In order to better proclaim the peace God brings to everyone this season, I encourage you to guard your own peace as well.
In order to walk and remain in the peace Jesus brings, we need to be disciplined in where we allow our minds to go and the things we allow ourselves to think about. A pastor in California by the name of Rick Warren often says, “Think about what you think about.” Scripture tells us to do no less than that. 2 Corinthians 10:5 charges, “We take captive every thought to make it obedient to Christ.”
When it comes to living in peace and proclaiming peace, it’s possible to lose the battle in our mind before our interaction with others has even begun. Have you ever had a fight or disagreement with a relative or friend that took place completely in your mind? If you are trying to win your arguments before they even get started, how can you possibly hope to bring and proclaim peace when you spend actual time together? Granted, sometimes we need to prepare our hearts and minds for interactions that are sure to be challenging. However, rather than preparing to defend ourselves or fight, perhaps our thoughts should prayerfully center on how we could do it differently this time.
To paraphrase this issue, I’ll use Hosea 8:7, “Sow the wind in your mind, and you will reap the whirlwind in your relationships.”
- Peace proclaimers use wisdom and patience instead of jumping to conclusions or quickly misinterpreting other people’s actions or intents.
- Peace proclaimers refuse to take offense when they feel slighted.
- Peace proclaimers won’t give themselves over to a rumor or pick up an offense that is based on one side of the story or another person’s retelling of the story.
- Peace proclaimers always hope, always believe, and always endure!
When he was sixty-three, Alvin Straight got in a disagreement with his brother, Henry. Separated by 240 miles, the two never spoke or saw each other for ten years. When Henry was eighty years old, he had a stroke. When Alvin heard the news, he decided it was time to reunite with his brother before it became impossible to do so. At seventy-three, Alvin’s sight was too poor for him to get a driver’s license. So, Alvin loaded up a trailer with gasoline, camping gear, and food. He hooked the trailer to the back of a riding lawn mower and set off to see Henry. At a top speed of five miles per hour, it took Alvin six weeks to make the 240-mile journey from Iowa to Wisconsin in order to make peace with his brother. One month later, Henry recovered from his stroke and moved back to Iowa to be closer to his family.

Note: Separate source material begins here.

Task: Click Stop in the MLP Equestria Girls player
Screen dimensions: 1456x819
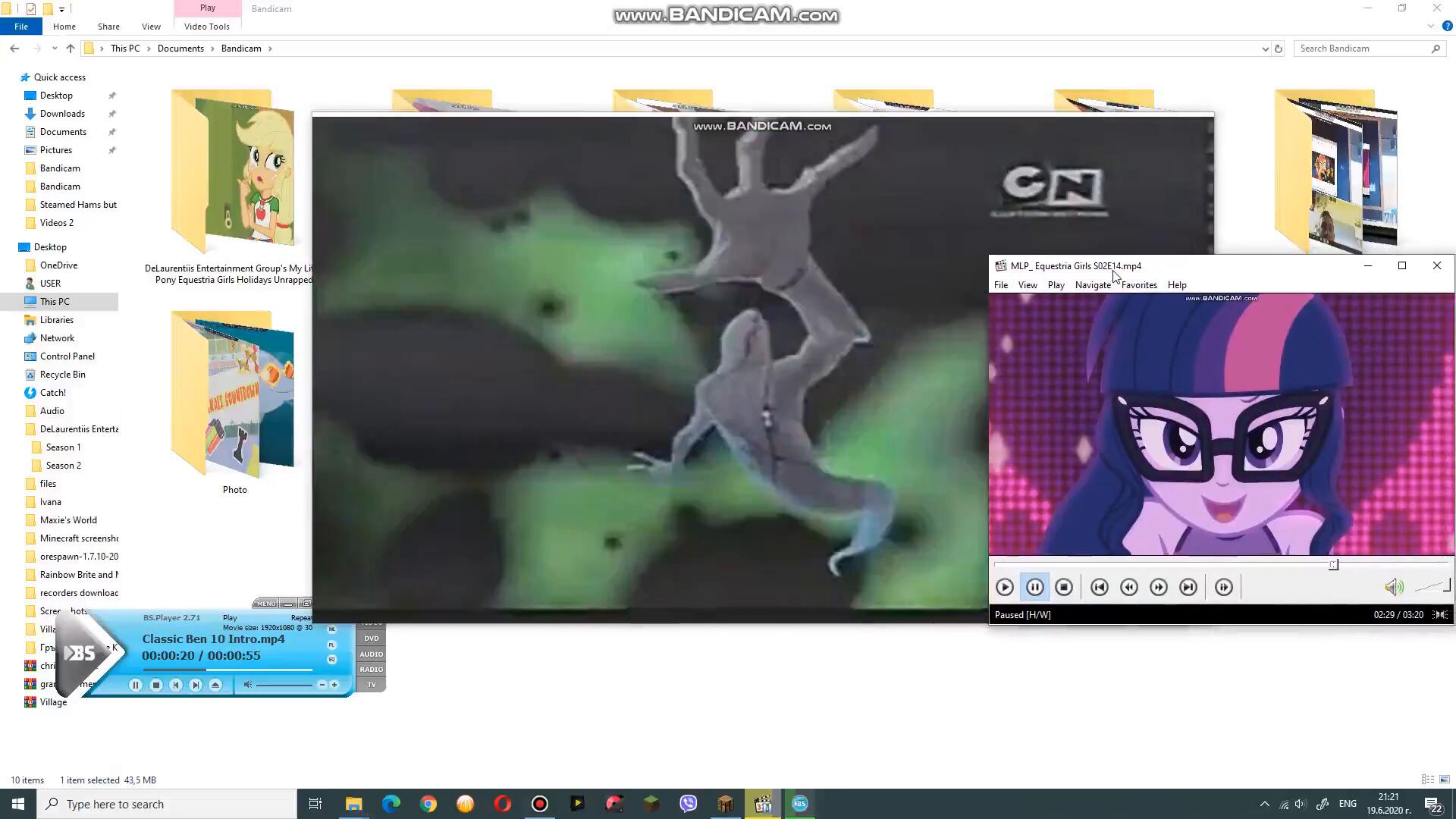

We all know that you can’t make anyone change. You can’t make anyone do much of anything. But you can proclaim peace. How far are you willing to go to share the peace you have in Jesus with the people you know? Are you willing to take the first step? Are you willing to take a stand this Christmas for peacemaking?
Alvin Straight went 240 miles over six weeks to be a peacemaker, and his relationship was restored. Jesus crossed the chasm of heaven to make peace with you. The angels came to earth to proclaim the news of “peace on earth to those on whom his favor rests” (Luke 2:14). In the midst of all our traditions, celebrations, and even obligations, will we put in the same effort? Will our lives make the same proclamation?
Father, we thank You that You sent Your Son so that we can have peace with You. We ask that You increase our peace and pour out Your peace to others through us. This season let us be peacemakers who point others to the peace of Christ. In Jesus’ name we pray, amen.